Ere’s an example with one of his factors, dividend yield ( he labeled it a.2.14 Dp, Dividend Yield and this is from page 76 of the pdf):
“At the end of June of each year t, we sort stocks into deciles based on dividend yield, Dp, which is the total dividends paid out from July of year t−1 to June of t divided by the market equity (from CRSP) at the end of June of t. We calculate monthly dividends as the begin-of-month market equity times the difference between returns with and without dividends. Monthly dividends are then accumulated from July of t − 1 to June of t. We exclude firms that do not pay dividends. Monthly decile returns are calculated from July of year t to June of t + 1, and the deciles are rebalanced in June of t + 1.”

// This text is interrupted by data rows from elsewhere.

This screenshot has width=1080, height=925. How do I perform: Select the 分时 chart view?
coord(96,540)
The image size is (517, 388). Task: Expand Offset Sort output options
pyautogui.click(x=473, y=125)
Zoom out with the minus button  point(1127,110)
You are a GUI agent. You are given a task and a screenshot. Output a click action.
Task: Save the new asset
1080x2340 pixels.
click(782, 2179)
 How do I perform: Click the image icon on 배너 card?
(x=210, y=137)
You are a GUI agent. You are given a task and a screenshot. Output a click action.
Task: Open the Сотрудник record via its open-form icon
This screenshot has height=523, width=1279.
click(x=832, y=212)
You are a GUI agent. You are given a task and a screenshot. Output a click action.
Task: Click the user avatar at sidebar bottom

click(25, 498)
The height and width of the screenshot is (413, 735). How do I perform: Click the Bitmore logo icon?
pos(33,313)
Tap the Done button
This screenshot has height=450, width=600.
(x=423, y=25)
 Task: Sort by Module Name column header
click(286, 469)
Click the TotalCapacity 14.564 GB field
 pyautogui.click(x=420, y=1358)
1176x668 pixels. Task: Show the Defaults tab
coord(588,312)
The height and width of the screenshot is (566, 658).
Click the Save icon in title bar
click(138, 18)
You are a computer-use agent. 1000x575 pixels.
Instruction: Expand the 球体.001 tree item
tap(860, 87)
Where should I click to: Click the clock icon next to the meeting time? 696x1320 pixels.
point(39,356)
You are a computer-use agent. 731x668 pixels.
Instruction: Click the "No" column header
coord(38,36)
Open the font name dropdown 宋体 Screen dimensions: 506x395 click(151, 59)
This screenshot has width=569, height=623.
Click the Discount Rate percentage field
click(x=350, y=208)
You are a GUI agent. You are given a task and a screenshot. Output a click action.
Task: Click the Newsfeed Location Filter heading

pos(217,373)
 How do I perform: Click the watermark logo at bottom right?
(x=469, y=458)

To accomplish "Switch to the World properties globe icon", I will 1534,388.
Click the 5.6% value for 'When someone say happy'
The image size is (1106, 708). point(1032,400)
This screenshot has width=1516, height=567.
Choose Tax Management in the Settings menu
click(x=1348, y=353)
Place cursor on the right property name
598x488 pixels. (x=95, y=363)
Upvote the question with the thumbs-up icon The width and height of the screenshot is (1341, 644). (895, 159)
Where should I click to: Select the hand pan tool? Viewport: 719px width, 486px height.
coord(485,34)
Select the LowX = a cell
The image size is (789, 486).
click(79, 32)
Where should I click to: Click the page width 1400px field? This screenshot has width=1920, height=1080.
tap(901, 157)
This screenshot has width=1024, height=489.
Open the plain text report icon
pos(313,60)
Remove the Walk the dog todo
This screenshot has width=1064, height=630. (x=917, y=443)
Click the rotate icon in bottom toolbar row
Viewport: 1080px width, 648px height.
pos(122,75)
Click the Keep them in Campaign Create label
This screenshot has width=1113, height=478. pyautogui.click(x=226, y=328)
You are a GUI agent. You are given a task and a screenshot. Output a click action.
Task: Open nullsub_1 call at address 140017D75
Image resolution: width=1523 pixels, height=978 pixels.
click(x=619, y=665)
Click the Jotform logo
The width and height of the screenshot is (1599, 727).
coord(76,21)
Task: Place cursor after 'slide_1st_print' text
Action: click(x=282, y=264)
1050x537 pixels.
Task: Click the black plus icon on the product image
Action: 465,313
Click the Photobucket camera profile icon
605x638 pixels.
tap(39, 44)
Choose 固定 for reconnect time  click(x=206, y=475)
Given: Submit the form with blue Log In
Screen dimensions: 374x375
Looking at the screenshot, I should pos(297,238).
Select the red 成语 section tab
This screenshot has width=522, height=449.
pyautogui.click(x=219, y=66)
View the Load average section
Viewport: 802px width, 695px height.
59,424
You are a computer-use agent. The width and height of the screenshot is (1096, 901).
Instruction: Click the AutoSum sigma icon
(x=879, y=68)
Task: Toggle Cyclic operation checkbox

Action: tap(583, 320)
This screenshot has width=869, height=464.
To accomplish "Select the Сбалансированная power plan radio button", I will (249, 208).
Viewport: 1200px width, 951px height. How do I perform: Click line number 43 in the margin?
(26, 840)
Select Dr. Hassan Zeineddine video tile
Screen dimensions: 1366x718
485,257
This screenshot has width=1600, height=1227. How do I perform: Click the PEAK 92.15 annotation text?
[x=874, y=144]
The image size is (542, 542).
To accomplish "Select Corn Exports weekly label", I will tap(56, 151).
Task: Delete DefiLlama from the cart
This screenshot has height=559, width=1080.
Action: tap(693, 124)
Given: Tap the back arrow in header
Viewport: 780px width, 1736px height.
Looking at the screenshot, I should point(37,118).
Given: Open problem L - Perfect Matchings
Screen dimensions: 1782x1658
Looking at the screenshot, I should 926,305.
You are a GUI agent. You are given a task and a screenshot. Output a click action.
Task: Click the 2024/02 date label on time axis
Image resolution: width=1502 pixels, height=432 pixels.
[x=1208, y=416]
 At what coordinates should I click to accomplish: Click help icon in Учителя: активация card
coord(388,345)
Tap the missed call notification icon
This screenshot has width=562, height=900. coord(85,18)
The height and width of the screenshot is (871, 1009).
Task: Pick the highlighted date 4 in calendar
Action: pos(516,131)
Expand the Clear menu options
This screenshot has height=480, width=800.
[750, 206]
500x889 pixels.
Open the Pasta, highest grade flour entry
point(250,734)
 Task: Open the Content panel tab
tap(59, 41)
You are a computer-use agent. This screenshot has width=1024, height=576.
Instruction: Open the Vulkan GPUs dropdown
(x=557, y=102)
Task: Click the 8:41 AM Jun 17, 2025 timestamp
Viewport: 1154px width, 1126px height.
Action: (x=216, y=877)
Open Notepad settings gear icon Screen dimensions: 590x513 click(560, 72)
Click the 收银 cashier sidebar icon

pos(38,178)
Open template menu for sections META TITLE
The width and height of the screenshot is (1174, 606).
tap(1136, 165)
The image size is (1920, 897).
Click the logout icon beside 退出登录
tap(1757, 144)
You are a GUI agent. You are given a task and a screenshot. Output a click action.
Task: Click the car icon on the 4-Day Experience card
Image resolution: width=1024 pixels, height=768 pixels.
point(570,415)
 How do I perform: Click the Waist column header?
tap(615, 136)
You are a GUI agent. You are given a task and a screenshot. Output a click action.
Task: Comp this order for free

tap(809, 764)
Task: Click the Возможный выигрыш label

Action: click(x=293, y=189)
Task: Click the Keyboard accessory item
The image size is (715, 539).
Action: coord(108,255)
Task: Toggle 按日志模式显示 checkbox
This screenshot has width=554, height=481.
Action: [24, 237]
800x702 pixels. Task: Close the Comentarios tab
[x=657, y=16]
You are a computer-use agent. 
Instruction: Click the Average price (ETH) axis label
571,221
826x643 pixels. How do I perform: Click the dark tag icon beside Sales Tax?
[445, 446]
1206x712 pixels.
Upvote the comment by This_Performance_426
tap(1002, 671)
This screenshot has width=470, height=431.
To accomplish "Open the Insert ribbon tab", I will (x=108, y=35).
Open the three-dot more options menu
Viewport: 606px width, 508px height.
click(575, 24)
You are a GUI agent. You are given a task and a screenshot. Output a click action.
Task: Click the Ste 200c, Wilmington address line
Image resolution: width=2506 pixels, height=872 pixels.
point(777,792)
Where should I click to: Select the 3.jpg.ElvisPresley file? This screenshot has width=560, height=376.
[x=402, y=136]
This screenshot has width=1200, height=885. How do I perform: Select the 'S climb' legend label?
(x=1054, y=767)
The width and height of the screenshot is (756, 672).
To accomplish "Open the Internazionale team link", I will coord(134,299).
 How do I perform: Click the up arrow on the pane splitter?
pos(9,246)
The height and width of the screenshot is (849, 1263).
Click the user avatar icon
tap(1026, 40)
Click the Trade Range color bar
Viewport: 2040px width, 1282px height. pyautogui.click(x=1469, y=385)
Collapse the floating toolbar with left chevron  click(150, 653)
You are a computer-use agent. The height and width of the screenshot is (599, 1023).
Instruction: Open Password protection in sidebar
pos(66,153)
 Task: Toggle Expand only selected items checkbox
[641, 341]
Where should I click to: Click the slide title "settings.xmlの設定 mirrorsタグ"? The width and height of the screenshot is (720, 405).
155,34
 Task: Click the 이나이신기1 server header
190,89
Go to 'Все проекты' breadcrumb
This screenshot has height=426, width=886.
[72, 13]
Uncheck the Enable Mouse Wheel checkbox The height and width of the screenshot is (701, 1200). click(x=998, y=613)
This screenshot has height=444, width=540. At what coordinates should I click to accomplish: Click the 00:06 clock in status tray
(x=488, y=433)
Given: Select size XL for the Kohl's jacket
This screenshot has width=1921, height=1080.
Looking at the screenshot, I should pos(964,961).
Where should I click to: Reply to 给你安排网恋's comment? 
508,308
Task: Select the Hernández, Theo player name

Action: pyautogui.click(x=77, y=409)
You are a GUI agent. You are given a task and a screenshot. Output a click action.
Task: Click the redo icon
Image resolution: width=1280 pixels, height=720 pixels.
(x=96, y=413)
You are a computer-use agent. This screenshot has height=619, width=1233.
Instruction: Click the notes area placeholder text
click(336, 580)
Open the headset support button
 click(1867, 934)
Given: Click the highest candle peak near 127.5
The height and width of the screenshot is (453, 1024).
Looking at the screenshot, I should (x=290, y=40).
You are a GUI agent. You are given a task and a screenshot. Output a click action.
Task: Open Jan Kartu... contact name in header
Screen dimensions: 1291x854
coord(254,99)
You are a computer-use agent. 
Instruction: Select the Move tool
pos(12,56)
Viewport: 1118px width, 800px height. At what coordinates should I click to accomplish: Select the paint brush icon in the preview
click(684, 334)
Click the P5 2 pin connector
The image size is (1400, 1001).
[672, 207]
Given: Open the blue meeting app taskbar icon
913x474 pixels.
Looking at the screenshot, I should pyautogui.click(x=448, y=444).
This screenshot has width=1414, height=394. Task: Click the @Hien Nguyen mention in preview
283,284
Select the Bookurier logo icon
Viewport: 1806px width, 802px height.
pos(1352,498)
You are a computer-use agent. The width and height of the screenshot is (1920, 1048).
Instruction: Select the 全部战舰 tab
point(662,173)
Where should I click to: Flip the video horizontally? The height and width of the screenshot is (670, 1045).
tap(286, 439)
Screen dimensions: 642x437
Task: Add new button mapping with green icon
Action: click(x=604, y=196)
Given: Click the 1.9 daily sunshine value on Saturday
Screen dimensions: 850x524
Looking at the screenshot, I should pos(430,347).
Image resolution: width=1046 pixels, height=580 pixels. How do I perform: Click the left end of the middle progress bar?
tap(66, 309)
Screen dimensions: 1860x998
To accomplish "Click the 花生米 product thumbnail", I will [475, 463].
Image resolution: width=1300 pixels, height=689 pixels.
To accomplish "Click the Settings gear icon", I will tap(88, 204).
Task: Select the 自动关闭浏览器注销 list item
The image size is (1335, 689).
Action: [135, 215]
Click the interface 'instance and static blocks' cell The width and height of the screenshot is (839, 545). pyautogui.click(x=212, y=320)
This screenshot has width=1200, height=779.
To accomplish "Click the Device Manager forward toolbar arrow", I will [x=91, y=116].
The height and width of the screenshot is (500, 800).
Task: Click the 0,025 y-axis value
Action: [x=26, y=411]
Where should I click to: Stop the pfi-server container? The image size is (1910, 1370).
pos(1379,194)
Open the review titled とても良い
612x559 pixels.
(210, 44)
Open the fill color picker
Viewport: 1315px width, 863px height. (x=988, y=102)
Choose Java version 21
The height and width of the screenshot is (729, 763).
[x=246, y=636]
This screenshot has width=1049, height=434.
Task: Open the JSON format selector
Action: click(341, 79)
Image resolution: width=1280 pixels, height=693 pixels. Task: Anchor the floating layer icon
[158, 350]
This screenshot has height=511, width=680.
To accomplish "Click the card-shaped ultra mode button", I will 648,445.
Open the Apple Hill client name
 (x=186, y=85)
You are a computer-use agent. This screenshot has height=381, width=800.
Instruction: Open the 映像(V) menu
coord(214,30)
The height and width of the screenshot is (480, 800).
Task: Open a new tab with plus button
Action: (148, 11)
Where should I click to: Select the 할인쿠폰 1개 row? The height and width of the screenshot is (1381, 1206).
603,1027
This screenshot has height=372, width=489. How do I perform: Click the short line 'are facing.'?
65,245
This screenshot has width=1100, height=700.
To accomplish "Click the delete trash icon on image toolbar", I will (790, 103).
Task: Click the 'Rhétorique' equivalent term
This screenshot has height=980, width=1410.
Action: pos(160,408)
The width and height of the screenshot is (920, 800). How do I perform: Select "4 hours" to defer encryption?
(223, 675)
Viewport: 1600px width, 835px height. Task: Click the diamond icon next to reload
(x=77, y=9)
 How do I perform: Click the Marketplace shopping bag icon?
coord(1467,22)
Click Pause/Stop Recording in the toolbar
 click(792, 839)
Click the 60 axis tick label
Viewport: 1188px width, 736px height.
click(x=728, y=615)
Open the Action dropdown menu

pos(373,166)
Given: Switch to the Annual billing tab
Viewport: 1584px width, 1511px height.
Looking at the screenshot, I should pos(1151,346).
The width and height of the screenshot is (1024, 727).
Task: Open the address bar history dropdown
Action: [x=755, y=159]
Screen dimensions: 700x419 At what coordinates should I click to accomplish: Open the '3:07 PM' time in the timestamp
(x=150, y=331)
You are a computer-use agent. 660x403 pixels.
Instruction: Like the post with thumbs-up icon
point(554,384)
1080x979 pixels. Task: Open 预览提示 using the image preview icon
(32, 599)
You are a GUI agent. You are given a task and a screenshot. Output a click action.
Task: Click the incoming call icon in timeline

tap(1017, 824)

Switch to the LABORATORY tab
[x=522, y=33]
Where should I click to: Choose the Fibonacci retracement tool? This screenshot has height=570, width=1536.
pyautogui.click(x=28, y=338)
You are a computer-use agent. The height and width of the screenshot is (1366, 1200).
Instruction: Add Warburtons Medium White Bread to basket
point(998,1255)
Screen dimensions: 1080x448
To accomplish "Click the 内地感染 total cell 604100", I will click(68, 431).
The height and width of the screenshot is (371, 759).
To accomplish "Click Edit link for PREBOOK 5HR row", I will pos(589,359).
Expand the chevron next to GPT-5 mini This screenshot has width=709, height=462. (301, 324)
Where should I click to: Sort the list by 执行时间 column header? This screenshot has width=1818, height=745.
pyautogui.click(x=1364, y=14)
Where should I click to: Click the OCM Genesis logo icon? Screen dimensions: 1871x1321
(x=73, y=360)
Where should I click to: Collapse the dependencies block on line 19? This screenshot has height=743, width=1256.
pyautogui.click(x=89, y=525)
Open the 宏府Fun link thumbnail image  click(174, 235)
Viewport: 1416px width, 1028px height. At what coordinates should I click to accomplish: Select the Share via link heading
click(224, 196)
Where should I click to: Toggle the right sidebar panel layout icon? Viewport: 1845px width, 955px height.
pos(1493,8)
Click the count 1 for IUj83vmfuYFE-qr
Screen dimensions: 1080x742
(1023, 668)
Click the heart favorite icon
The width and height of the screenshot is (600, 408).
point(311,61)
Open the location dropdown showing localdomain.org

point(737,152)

Based on the testing approach, examining the significance in return between the top and bottom decile, the authors got what they were supposed to get; no benefit.
High yield dividend-paying stocks are not supposed to outperform low-yield dividend-paying stocks, If anything, we expect the reverse. High dividend yield is such because the market expects the dividend to be cut or eliminated, and the market’s track record in predicting this sort of then has been pretty good. If you want to use yield as a factor, you have to create a specialized sub-sample defined by companies for which dividends are not likely to be reduced or eliminated.
The same holds true for every factor. None can ever be expected to work for an entire universe; all have to be applied to a subset. For example, low P/E can only be preferable when applied to a universe of companies with better growth potential and/or less risk than the market assumes. Etc., etc. etc.
The paper proves a point, but it looks like it’s not the one they thought they were proving. They are proving that pure mega-sample quant analysis accomplished nothing. And this is a great thing for us. Unlike researchers like this, we have screening/buy rules and custom universes, so we can study and profit from anomalies don’t even know enough to be studying. So the more papers like that come out, the better things get for us as our trades can get less crowded.
As for the use of statistics – it’s great BUT BUT BUT:
S - DK = BFM
-DK = CSD
Therefore,
S + CSD = BFM
And,
BFM = OPU or S - DK = OPU or S + CSD = OPU
where,
S = Statistics
DK = Domain Knowledge
BFM = Big Fu**ing Mess
CSD = Crappy Study Design
OPU = Opportunities for Portfolio123 Users